───── Source ─────

In the previous section we derived Gibbs Free Energy from the Second Law of Thermodynamics and showed that a system will spontaneously react in the direction that lowers its Free Energy We showed that processes that reduced enthalpy (exothermic processes) or increased the entropy of the system contributed to spontaneity. We also showed that for a system at equilibrium, the change in free energy is zero.

Summary of Free Energy Equations

\begin{align} G &=H-TS \\[5pt] \Delta G &= \Delta H -T\Delta S \\[5pt] (\Delta G^o & = \Delta H^o - T\Delta S^o) \\[5pt] \Delta G & = \Delta G^o + RT\ln Q \\[5pt] \Delta G^o & = -RT\ln K \\[5pt] K &=e^{\frac{-\Delta G^o}{RT}} \end{align}

## Standard State Calculations

#### Equilibrium Constant at 298 K

Free energy values at standard state can be used to calculate equilibrium constants (using eq. 18.5.6).

Exercise $$\PageIndex{1}$$

Using the table of standard state molar thermodynamic values (Table T.1), calculate the equilibrium constant K for the following reaction at 25o C.

$2Ag_2O(s) \leftrightharpoons 4Ag(s) + O_2(g) \nonumber$

$K =e^{\frac{-\Delta G^o}{RT}} \nonumber$

Noting, $$\Delta G^o_{rxn}= 4(0) + 0 -[2(-11.2kJ/mol)]=22.4kJ$$, gives:

$\large{K=e^{\frac{-22.4kJ/mol}{\left (0.008314 \frac{kJ}{mol \cdot K} \right )298K}} \nonumber =1.19\times 10^{-4}}$

What does the above problem tell us about the stability of silver in the presence of oxygen? The positive $$\Delta G^o$$ tells us that at standard state conditions silver oxidide will not spontaneously form pure silver and oxygen. On the other hand, it says that silver will spontaneously react with oxygen and form the oxidized silver oxide. That is, silver sulfide is stable, and silver is thermodynamically reactive with oxygen. How fast the reaction occurs depends on the kinetics and specifically, the activation energy, but silver will spontaneously form silver oxide.

#### Equilibrium Constant at other Temperatures

In this class we will consider $$\Delta H_{rxn}$$ and $$\Delta S_{rxn}$$ to be independent of temperature. This is not a completely legitimate assumption, and is in fact really bad if the system undergoes a phase change.

───── Raw data ─────

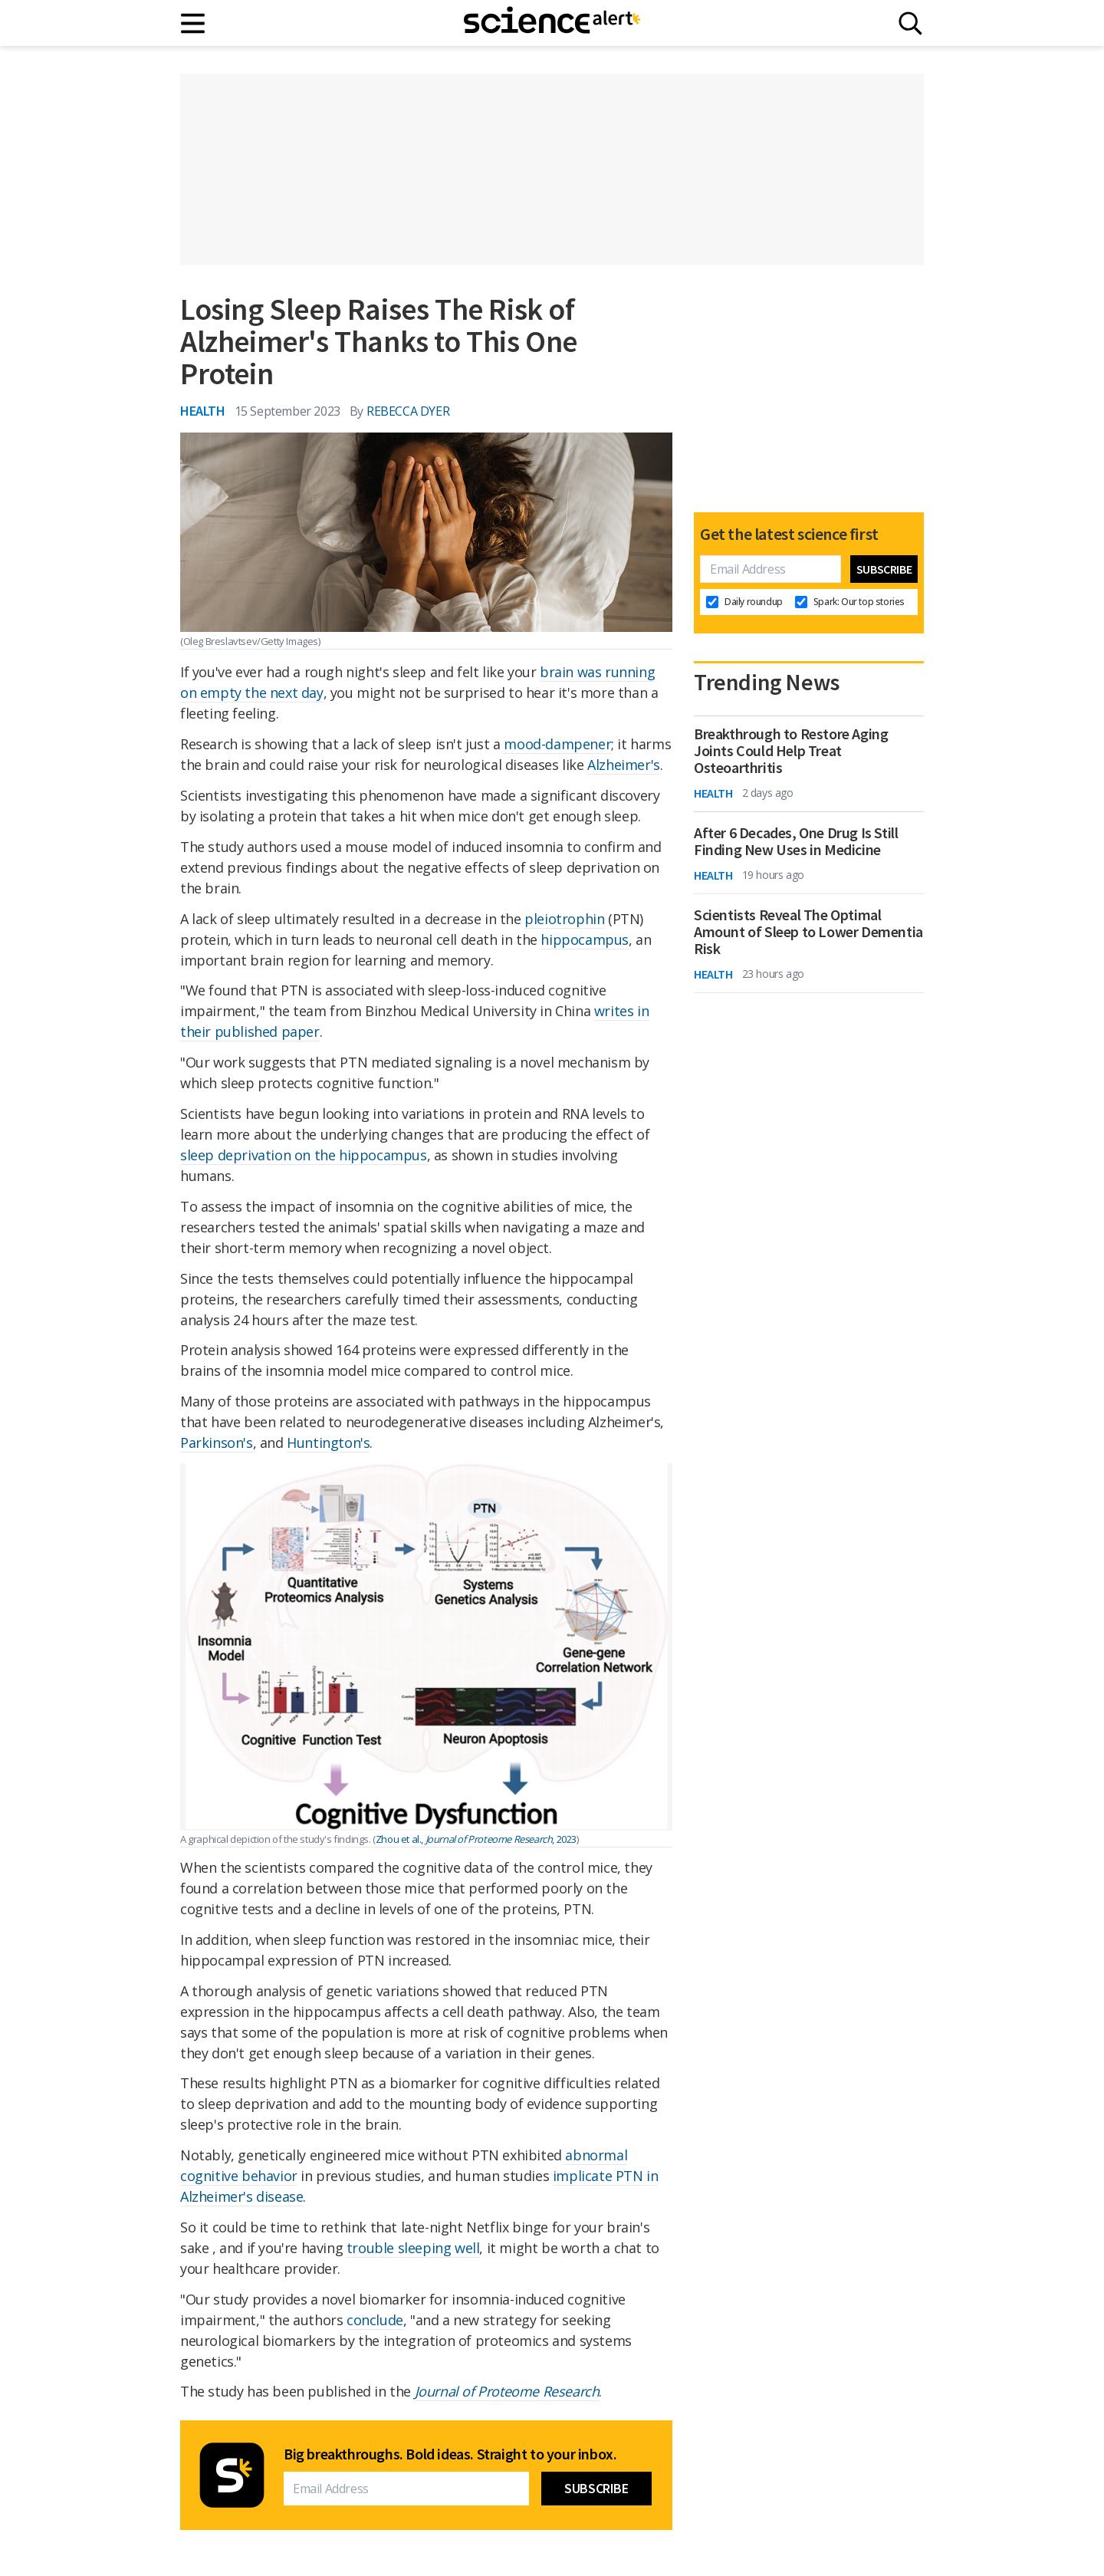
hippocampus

─────

■ Short exercise: Carry on the passage about Gibbs free energy and equilibrium constants from its last sentence, writing the next part of its section on equilibrium constants at other temperatures.

■ Answer:
Exercise $$\PageIndex{2}$$

Consider the reaction

$N_2(g) +3H_2(g) \leftrightharpoons 2NH_3(g) \nonumber$

Using Table T1, calculate $$\Delta H^o_{rxn}$$ and $$\Delta S^o_{rxn}$$ at 25 ºC.

$\Delta H^o_{rxn} = 2(-45.9\frac{kJ}{mol}) -[1(0) +3(0)]=-91.8 \frac{kJ}{mol} \nonumber$.

$\Delta S^o_{rxn} = 2(0.1928 \frac{kJ}{mol \cdot K}) -[1(0.1916\frac{kJ}{mol \cdot K}) +3(0.1307)\frac{kJ}{mol \cdot K}]=-0.1981 \frac{kJ}{mol \cdot K} \nonumber$.

from the previous exercise we get $$\Delta H^o_{rxn}=-91.8 \frac{kJ}{mol}$$ and $$\Delta S^o_{rxn}=-198.1 \frac{J}{mol \cdot K}$$

Let's compare these values to the values at 800 K and 1300 K

Temperature (K) $$\Delta H^o_{rxn}\frac{kJ}{mol}$$ $$\Delta S^o_{rxn}\frac{J}{mol \cdot K}$$
298 -91.8 -198.1
800 -107.4 -225.4
1300 -112.4 -228.0

Exercise $$\PageIndex{3}$$

Calculate $$\Delta G^o_{rxn}$$ and K at each temperature using thermodynamic values at that temperature.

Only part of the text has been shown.